■ EXERCISE GOAL: How many of the lines below hold "Given"? Only the number, please.

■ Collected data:
= Beginning of Section =
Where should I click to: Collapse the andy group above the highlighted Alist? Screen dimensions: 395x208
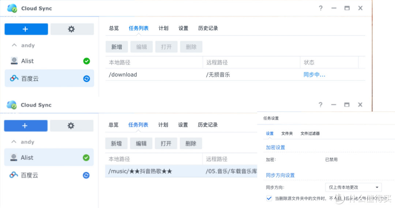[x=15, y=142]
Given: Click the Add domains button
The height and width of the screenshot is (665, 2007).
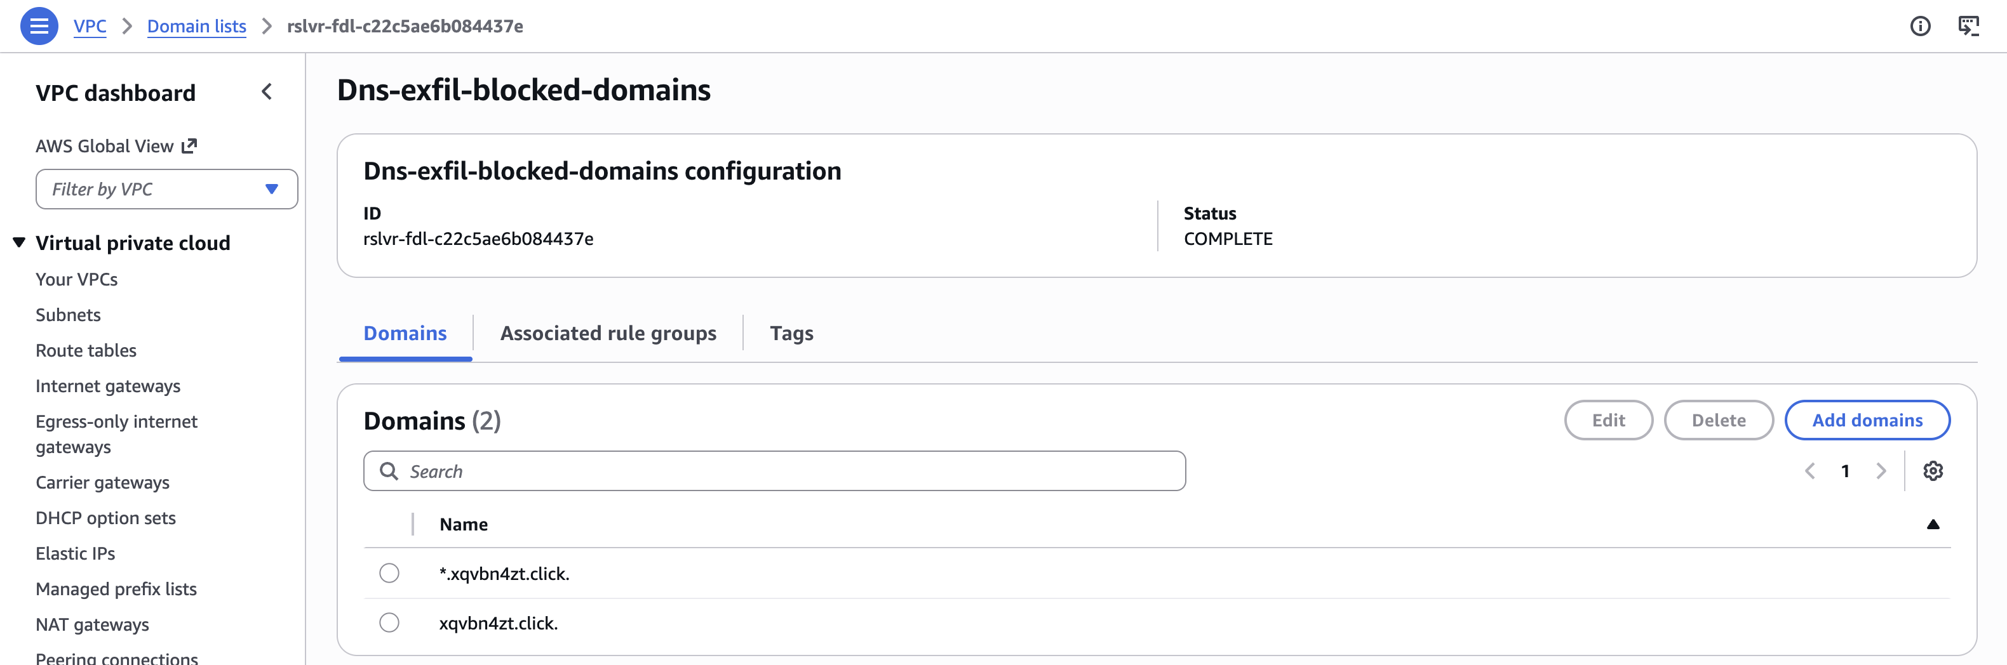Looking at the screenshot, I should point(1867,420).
= End of Section =
= Beginning of Section =
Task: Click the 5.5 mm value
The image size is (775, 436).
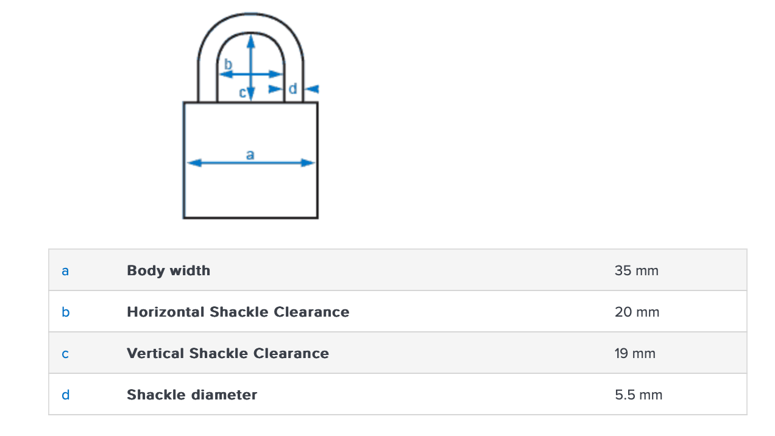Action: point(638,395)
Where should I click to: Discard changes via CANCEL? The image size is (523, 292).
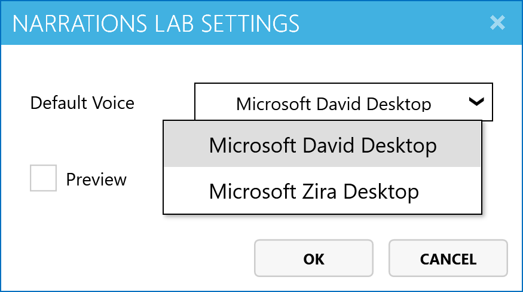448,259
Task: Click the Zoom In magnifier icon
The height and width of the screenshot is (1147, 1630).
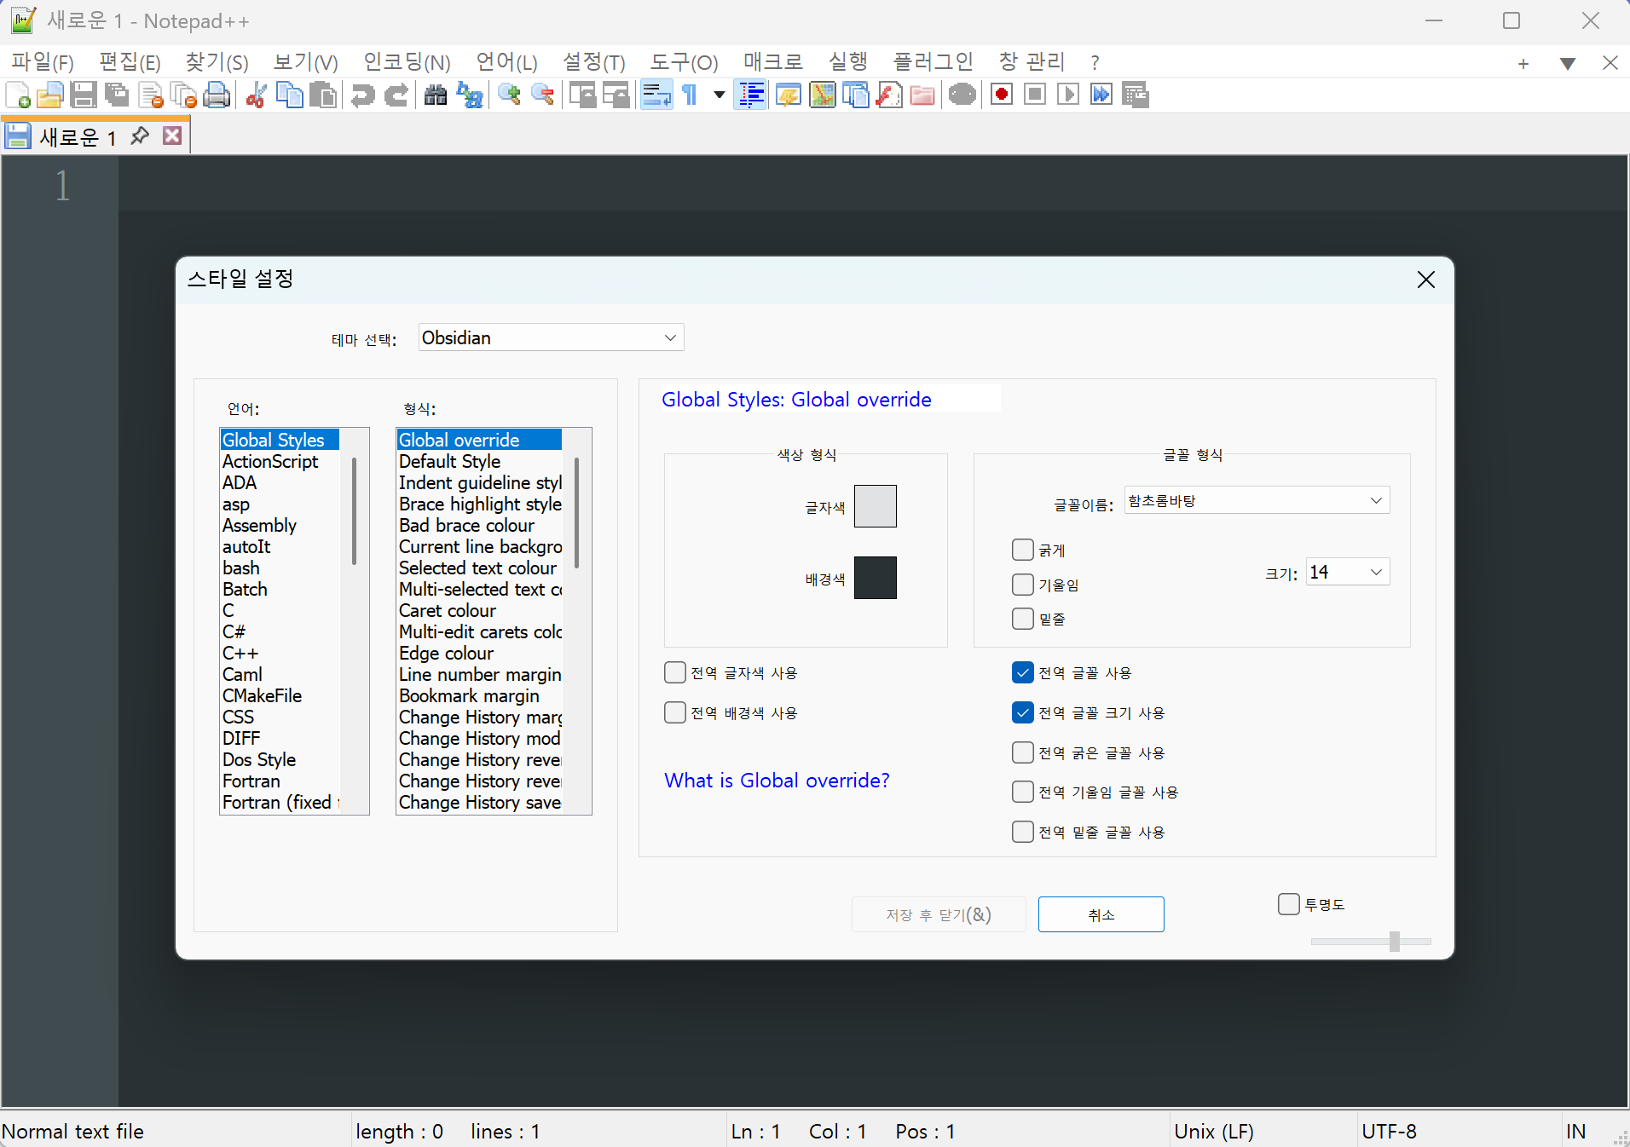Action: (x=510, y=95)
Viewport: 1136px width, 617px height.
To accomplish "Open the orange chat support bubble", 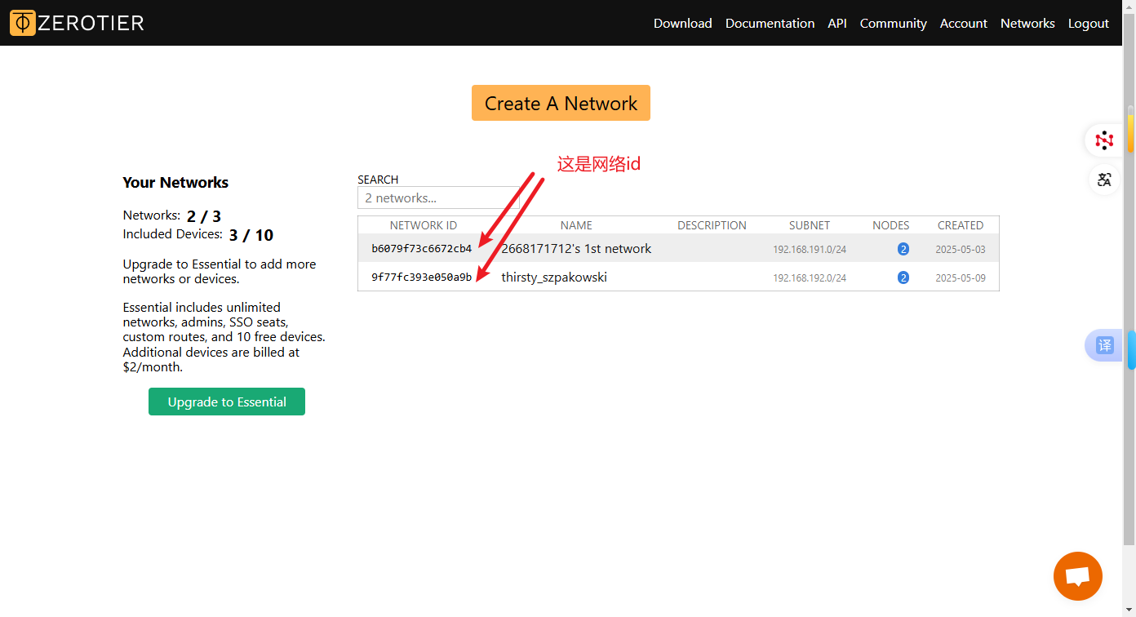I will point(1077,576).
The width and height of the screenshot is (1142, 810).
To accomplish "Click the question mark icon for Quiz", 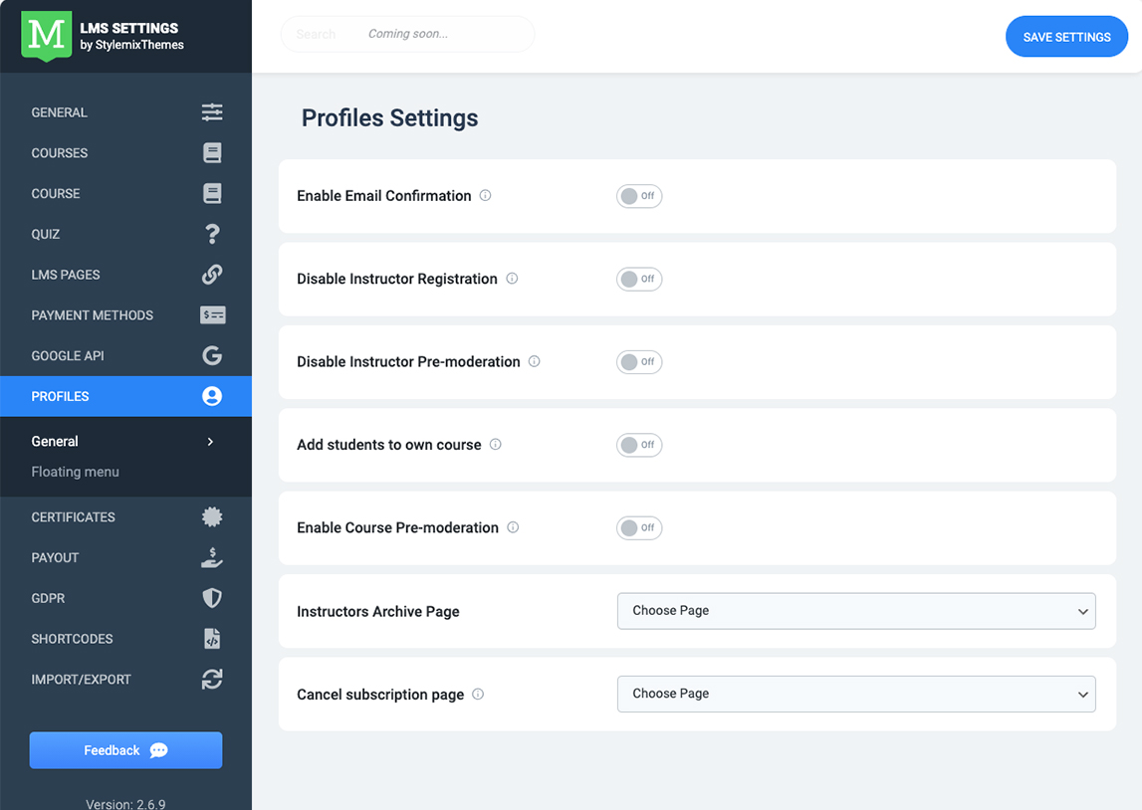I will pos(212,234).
= End of Section =
= Beginning of Section =
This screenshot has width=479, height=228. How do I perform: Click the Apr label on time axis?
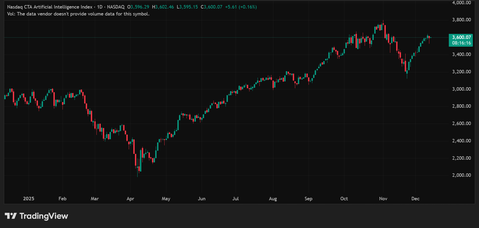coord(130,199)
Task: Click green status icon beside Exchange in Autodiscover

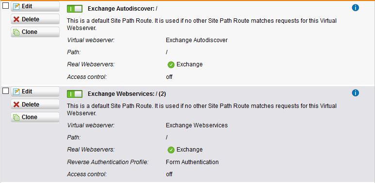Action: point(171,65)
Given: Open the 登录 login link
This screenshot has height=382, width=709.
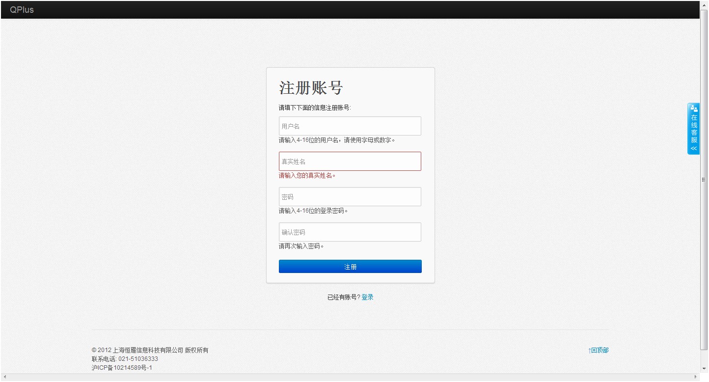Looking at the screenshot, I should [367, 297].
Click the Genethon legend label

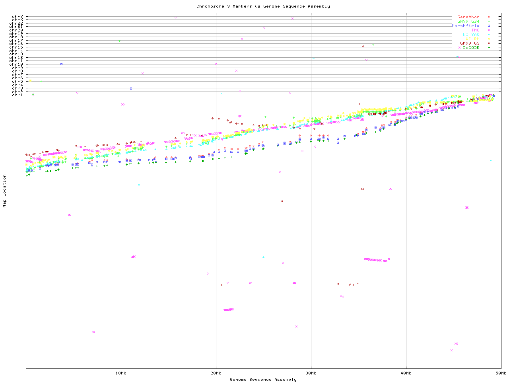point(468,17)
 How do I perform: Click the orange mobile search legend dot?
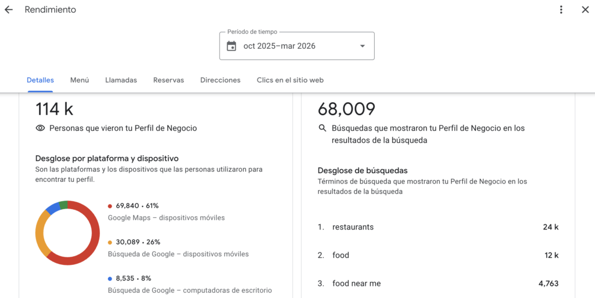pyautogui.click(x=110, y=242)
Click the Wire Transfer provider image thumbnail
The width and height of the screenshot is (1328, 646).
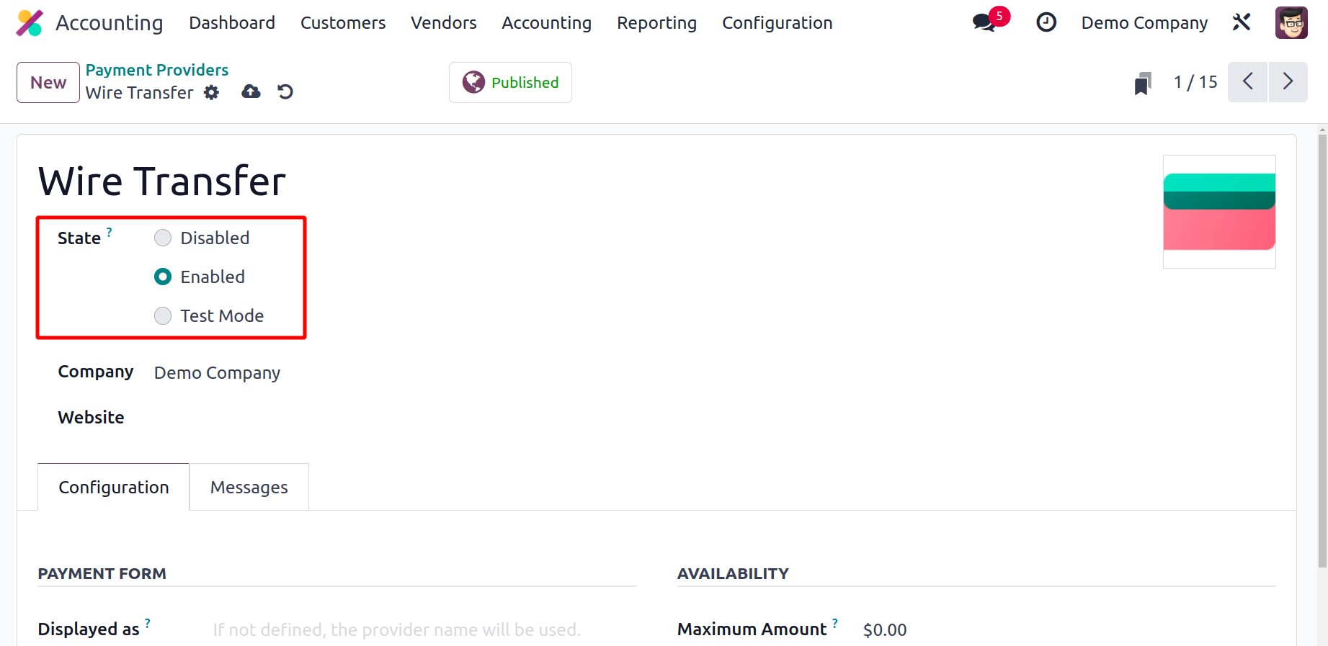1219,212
= End of Section =
■ COMPLETED EXERCISE: 2